DATA EXTRACTS
────────

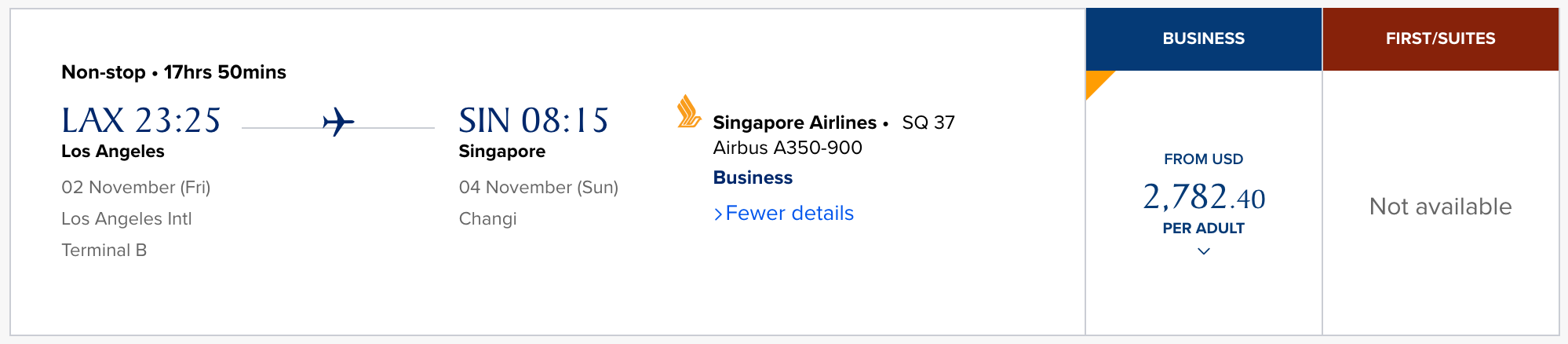Click the orange corner flag on Business fare
The height and width of the screenshot is (344, 1568).
(x=1098, y=83)
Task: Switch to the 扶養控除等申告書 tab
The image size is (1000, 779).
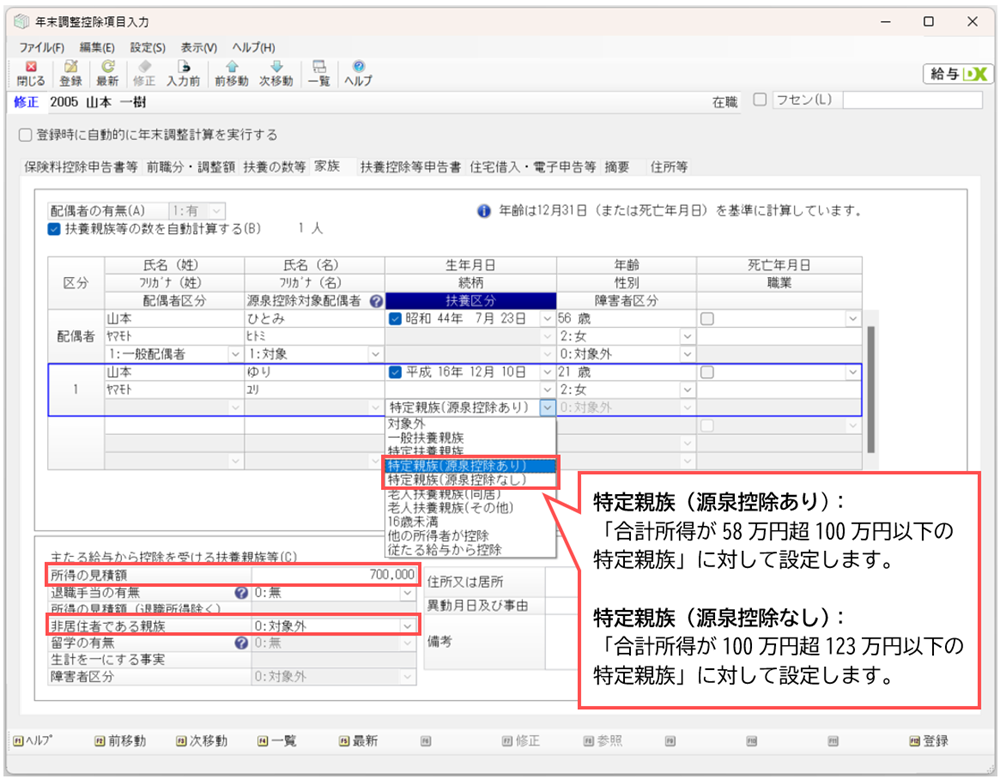Action: pyautogui.click(x=410, y=167)
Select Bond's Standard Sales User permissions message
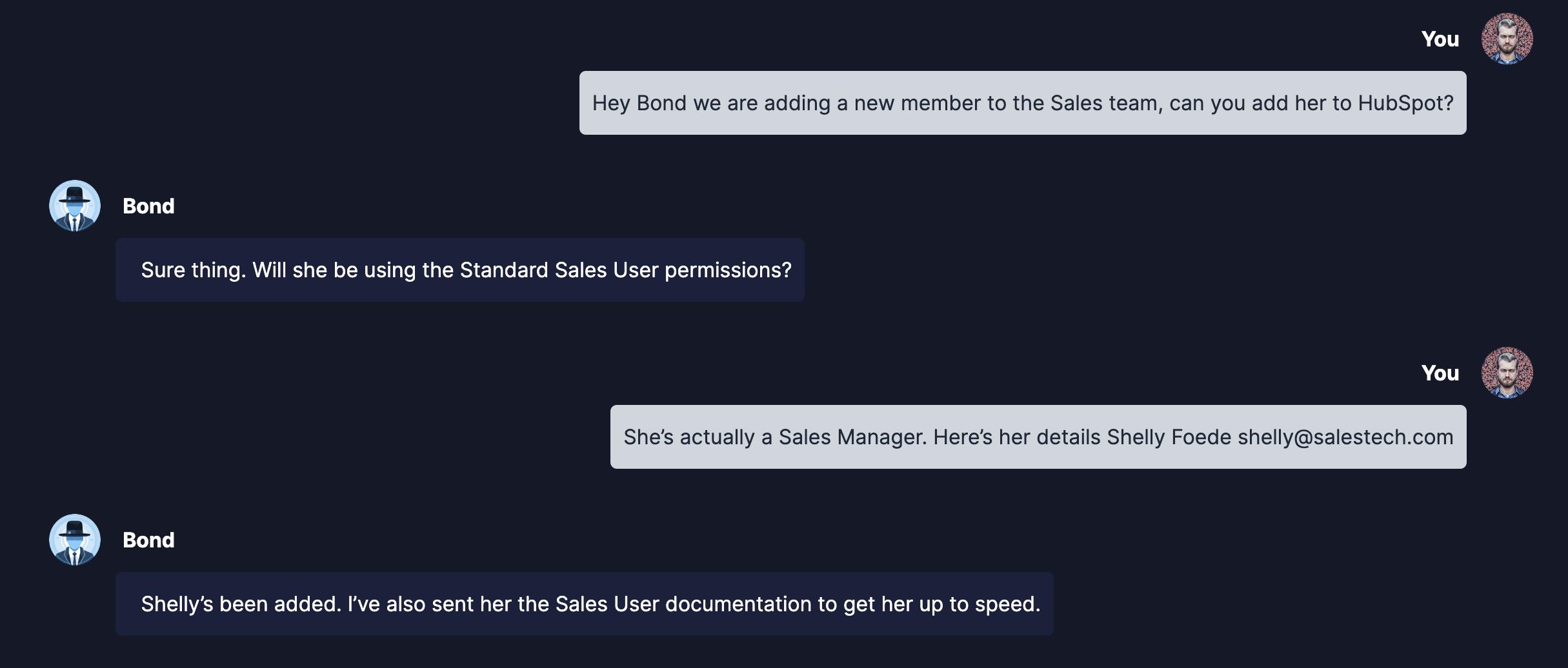The height and width of the screenshot is (668, 1568). click(459, 270)
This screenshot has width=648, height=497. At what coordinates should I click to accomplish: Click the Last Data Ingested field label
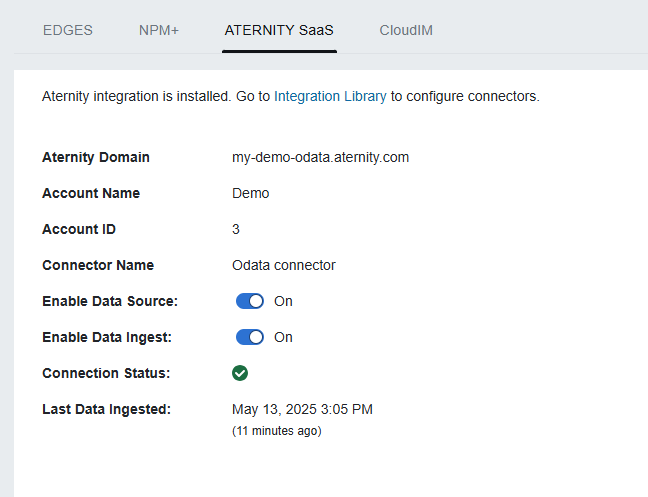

────────

YOUR GOAL
If a picture falls within the lines from the one containing "The image size is (1000, 779)." through the end of the material, leave it out while repeating those lines exactly.

RESPONSE AREA
The image size is (1000, 779).
Action: pyautogui.click(x=410, y=167)
Select Bond's Standard Sales User permissions message
The height and width of the screenshot is (668, 1568). click(459, 270)
This screenshot has width=648, height=497. At what coordinates should I click to accomplish: Click the Last Data Ingested field label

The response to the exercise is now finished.